No que diz respeito ao trabalho individual do elenco, há que admitir que, como toda a crítica mundial tem vindo a proclamar, Anne Hathaway é a grande revelação de “Ocean’s 8”. Até hoje, as prestações mais criticamente aclamadas da atriz têm sido em papéis dramáticos, mas a sua Daphne Kluger é uma delícia paródica do tipo de celebridade narcisista que reina em Hollywood. Se não fosse o seu trabalho, o terceiro ato do filme poderia correr o risco de implodir a narrativa, mas Hathaway nunca vacila. Helena Bonham Carter, que interpreta Rose Weil e com quem Hathaway partilha a maior parte das suas cenas, é também merecedora de aplausos, nem que seja pelo seu inesperado sotaque irlandês. Sarah Paulson também excele, mas de um modo mais subtil, ilustrando o modo como Tammy está sempre a controlar tudo o que se passa à sua volta com detalhes tão minuciosos como a direção do seu olhar ou o ritmo do passo.
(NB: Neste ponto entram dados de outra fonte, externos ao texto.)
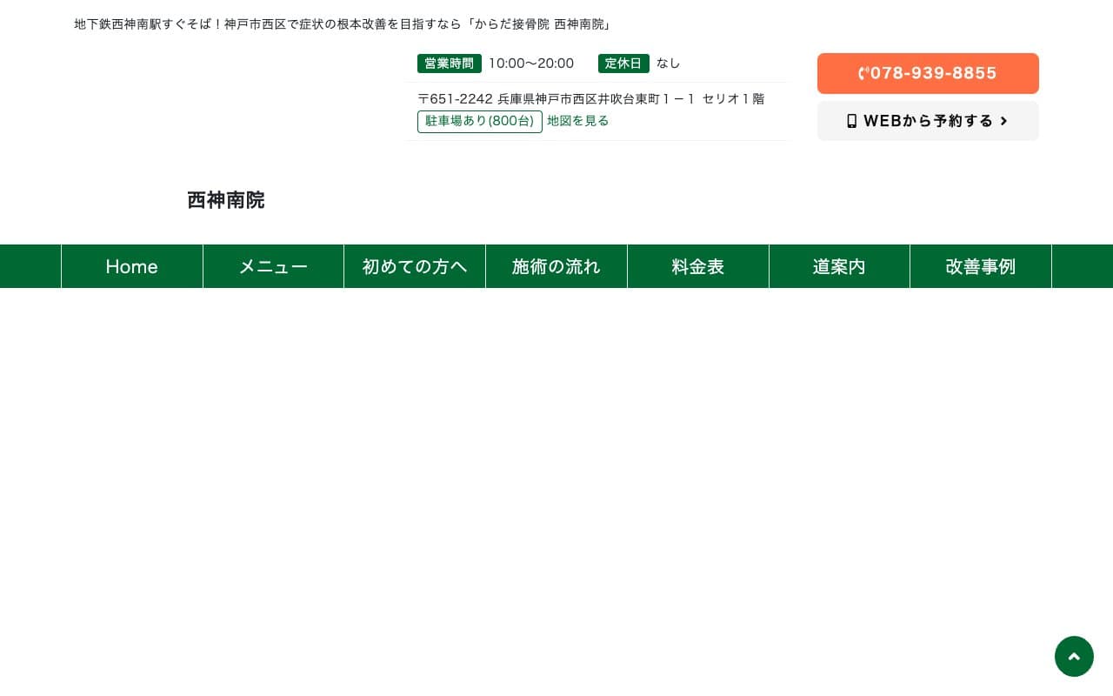Click the phone receiver icon beside 078-939-8855

(864, 73)
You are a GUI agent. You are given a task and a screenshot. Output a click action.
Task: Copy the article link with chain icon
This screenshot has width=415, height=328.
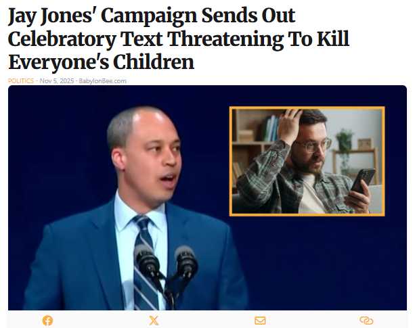coord(366,321)
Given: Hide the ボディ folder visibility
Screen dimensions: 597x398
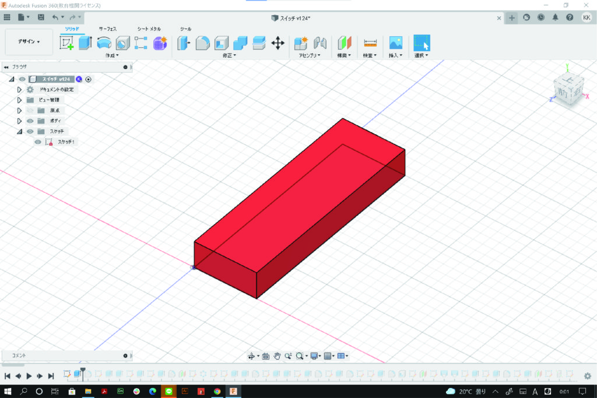Looking at the screenshot, I should coord(30,121).
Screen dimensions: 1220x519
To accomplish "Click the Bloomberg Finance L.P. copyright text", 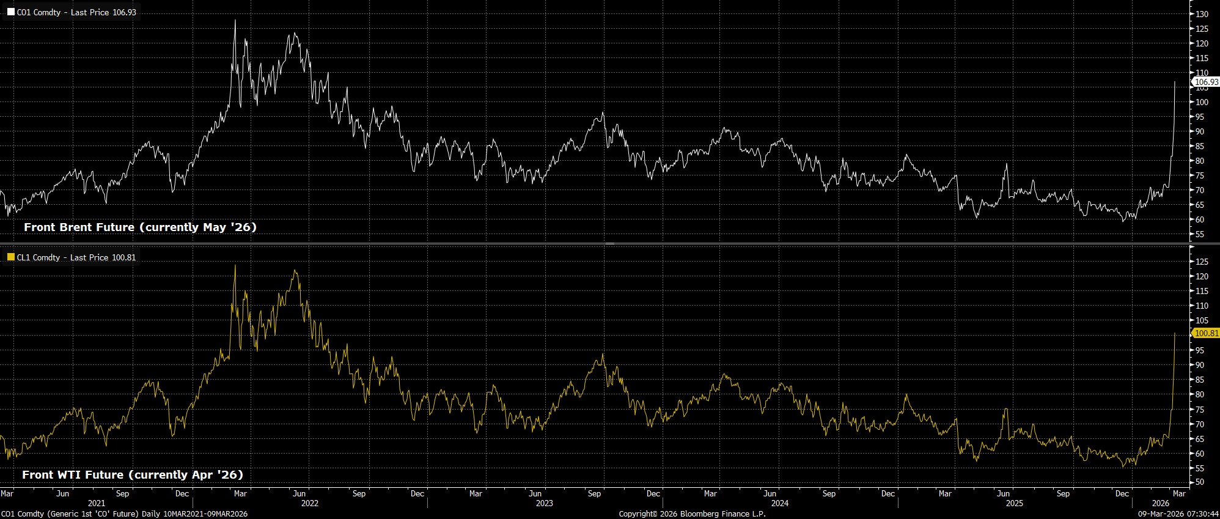I will coord(692,514).
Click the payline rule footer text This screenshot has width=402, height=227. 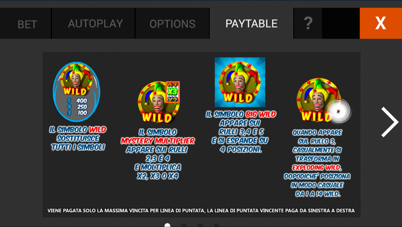[201, 210]
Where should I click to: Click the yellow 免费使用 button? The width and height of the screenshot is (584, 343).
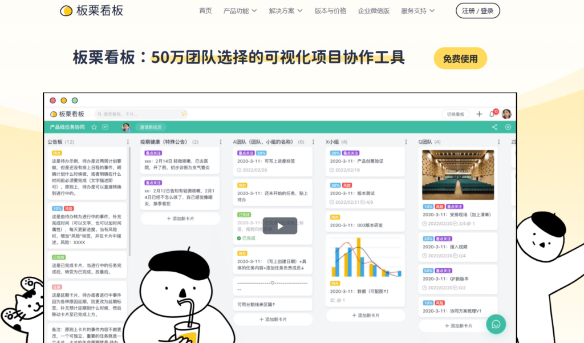pyautogui.click(x=460, y=58)
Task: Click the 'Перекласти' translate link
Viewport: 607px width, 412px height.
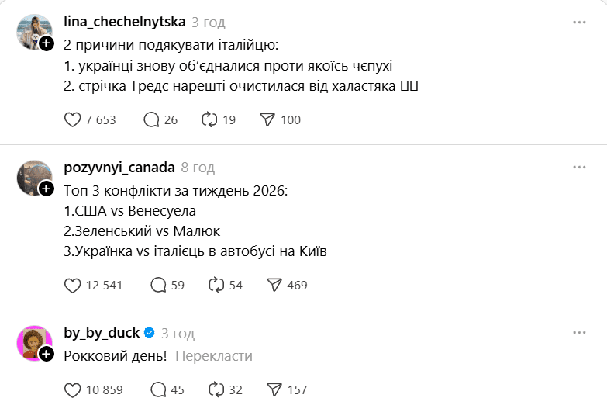Action: 214,356
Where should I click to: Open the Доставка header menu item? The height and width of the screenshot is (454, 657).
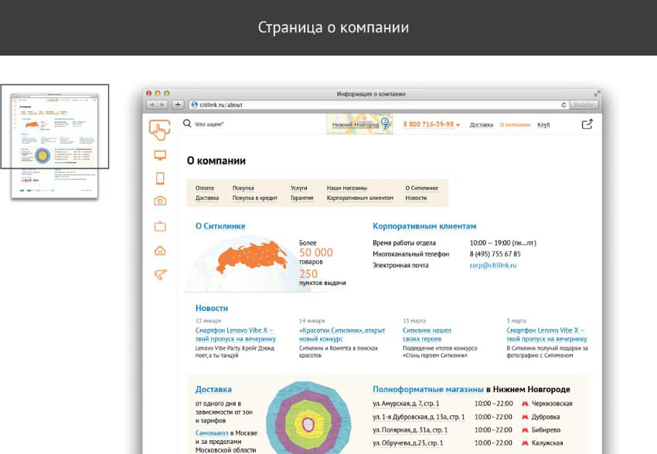[x=481, y=124]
Kaling e Awkwafina trazem necessária leveza aos seus papéis e, verdade seja dita, Rihanna pouco ou nada faz que mereça grande admiração, mas também não descarrila o filme. Bullock, tal como a sua personagem, é um epíteto de pragmatismo e competência, dando vida a Debbie com sobriedade e cedendo todos os seus momentos às parceiras de cena. Infelizmente, Cate Blanchett é uma relativa desilusão, trazendo pouca ou nenhuma interioridade a Lou, que, por vezes, parece mais um cabide estiloso para uma coleção de grandes figurinos do que uma pessoa de carne, osso e personalidade tridimensional. Tendo em conta que parte do prazer de ver este filme tão obsessivamente focado no mundo da moda é lavar a vista com roupas de extrema elegância, não se pode dizer que a sua prestação afete o projeto de modo muito intenso, é claro.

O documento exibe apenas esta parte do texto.